# Sloping window ledge made flat ...help?



## tuk (3 Aug 2014)

I would like to turn my window ledge into a flat surface when required:

I have few tools or experience,

The pic is a side view of the window ledge(grey) & 4 part solution(red)....I will fix rubber on underside to prevent it sliding off.

The top 3 parts seem quite simple(90 degree joins), I could use pegs or brackets....the bottom piece is a bit more complicated...it's diagonal but both joint edges will need to run 90 degrees...hope that makes sense 

Is there a simple way of doing this?
Would another design be better?
What tools do I need?


----------



## RobinBHM (3 Aug 2014)

I suppose the simplest option is to construct with 2 softwood battens. If you look at the white space inside, 1 batten will on the left butting up against the narrow vertical board. The doing the same on the right.
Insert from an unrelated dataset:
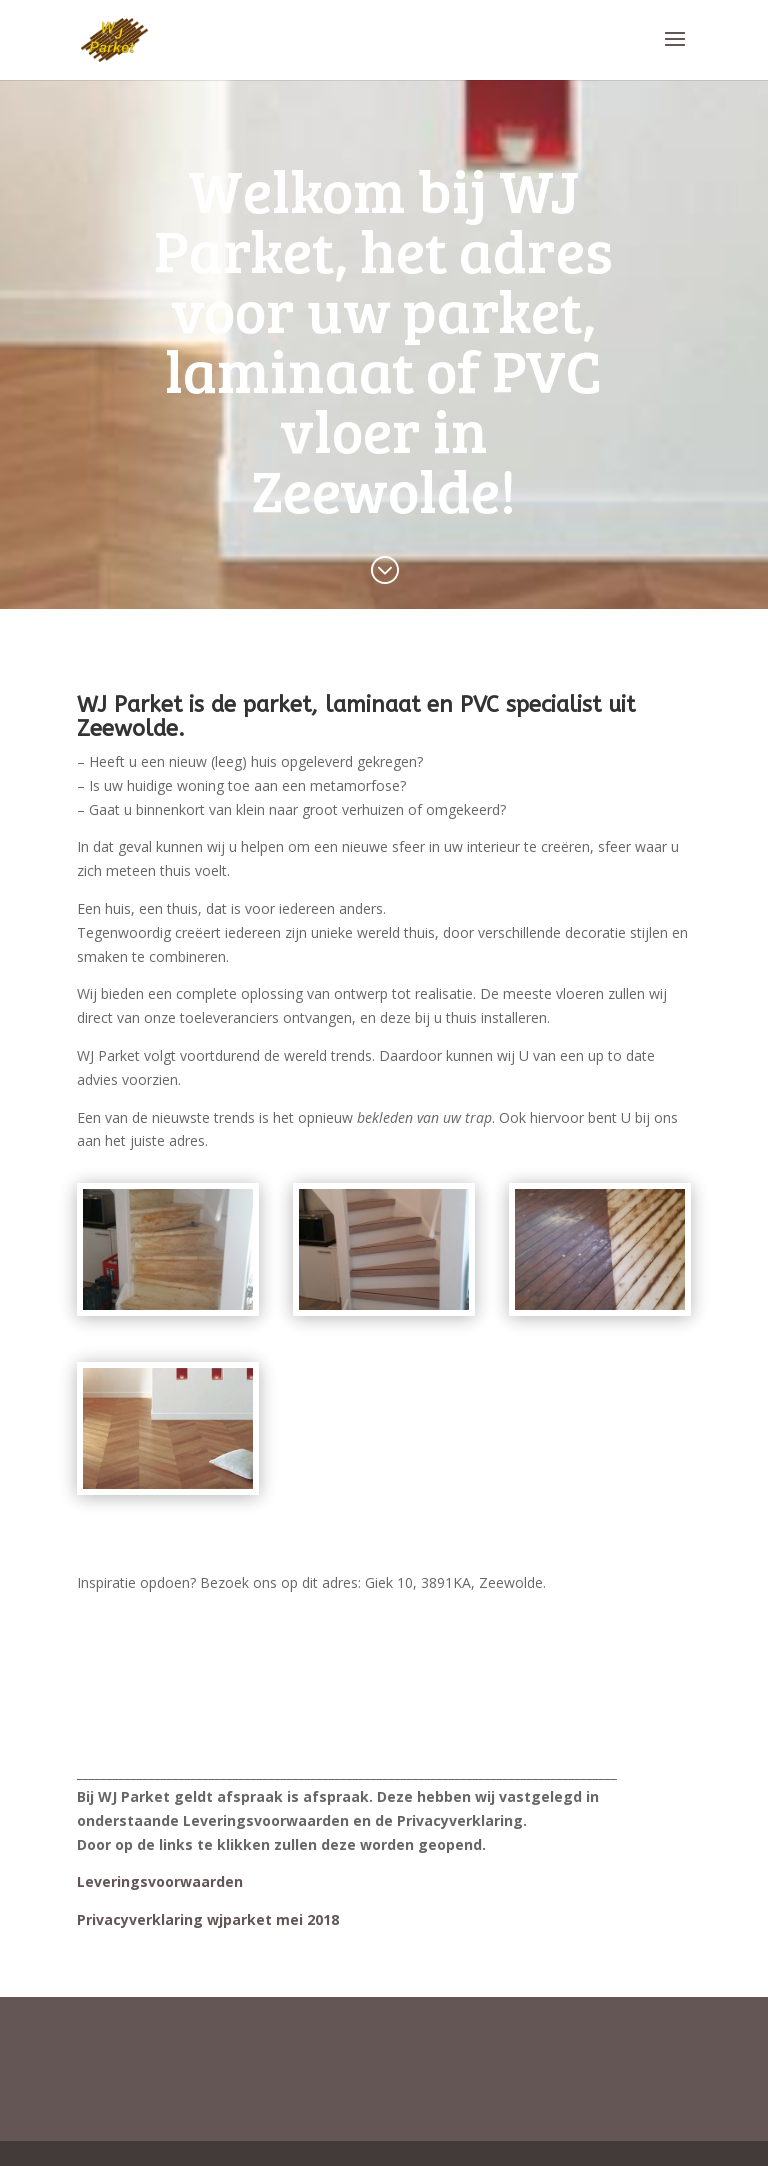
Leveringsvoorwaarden (160, 1881)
The difficulty is whether you can cut the battens with their top edge at the angle of the cill.

If you cant, then you could hand saw some 18mm ply to the exact shape of the white space, a number of these could then be used to glue screw it together.

The bottom piece doesnt have to have it's edges cut at an angle as they arent seen.

May I ask what it is for? A drinks rest?


----------



## tuk (3 Aug 2014)

RobinBHM":2drs5mv5 said:


> The difficulty is whether you can cut the battens with their top edge at the angle of the cill.


Any ideas for measuring the angle of sill? I thought about building up the right edge with blocks/spacers + using a level and flat board, then measuring blocks/spacers to get the height...but blocks/spacers will not be 90 degrees vertical due to the slope.



> If you cant, then you could hand saw some 18mm ply to the exact shape of the white space, a number of these could then be used to glue screw it together.


Nice idea, the flat bottom was for more grip, but a series of 'sled runners' should be ok if lined with rubber on the underside?



> The bottom piece doesn't have to have it's edges cut at an angle as they arent seen.


I was thinking more about the join, if top & sides are 90 degrees vertical while bottom is sloped ...then bottom edges wont sit flush when meeting sides?



> May I ask what it is for? A drinks rest?


20ft off the ground so gets the breeze, handy for drying things like washed jars etc, like a drying shelf, trouble is the sloped sill is painted metal, slope isn't very steep but objects just want to slide off....hence the rubber underside.


----------



## tuk (4 Aug 2014)

To the kind person who sent me a pm, I cant reply to pm because I'm new member...but just to say your method for measuring the angle is a stroke of genius, I'm not too worried about drainage as it will only be used on sunny days when I need a flat drying surface, it will be kept inside the house the rest of the time ....but please send me your lip idea.

Many Thanks,


----------



## nanscombe (4 Aug 2014)

If it's 20ft off the ground and you're going to be putting jars on it would you want to put something like mesh, or a rail, around it to make sure nothing falls off?

Any way of extending the shelf backwards so it hooks over the ledge, that way it would be less "inclined" to slide off.

If you could hook it over the ledge then you may be able to just have front and back supports and do away with the bottom.


----------



## tuk (5 Aug 2014)

Rail is a good idea, noted! ...unfortunately there is no access to rear of sill as its embedded into the window frame, if you look at left side of flat surface/shelf in pic below, thats as far as it goes, there is nowhere to clip under to anchor in place, but rubber on all parts touching sill should do the trick specially with some weight on board ..my only reservation is the wind getting underneath & catching it, I might close off front to prevent this.


----------



## dc_ni (5 Aug 2014)

I think nanscombe meant to have it so the lip is on the inside of the window. I imagine it is for the ledge of a sash window.


----------



## nanscombe (5 Aug 2014)

Yes that was what I meant, but from the reply above it may not be possible.

Would it be possible to stick some Velcro (hook and loop material) to the sill and underside of the shelf as that might give a more positive connection.

Although you may not want too much or you'll never budge it again. :lol:

A bit of rubber mat on the top surface might stop your jars from skidding around as well.

Can something be fixed, with adhesive, to the sill or would that be a problem?


----------



## nanscombe (5 Aug 2014)

You could use pieces of hardboard / MDF for the ends and attach battens to the ends at the appropriate angles, thus avoiding nasty angled joints. Place the battens and secure with double sided tape then screw them into final positions.





SillBox01001a by nanscombe, on Flickr


----------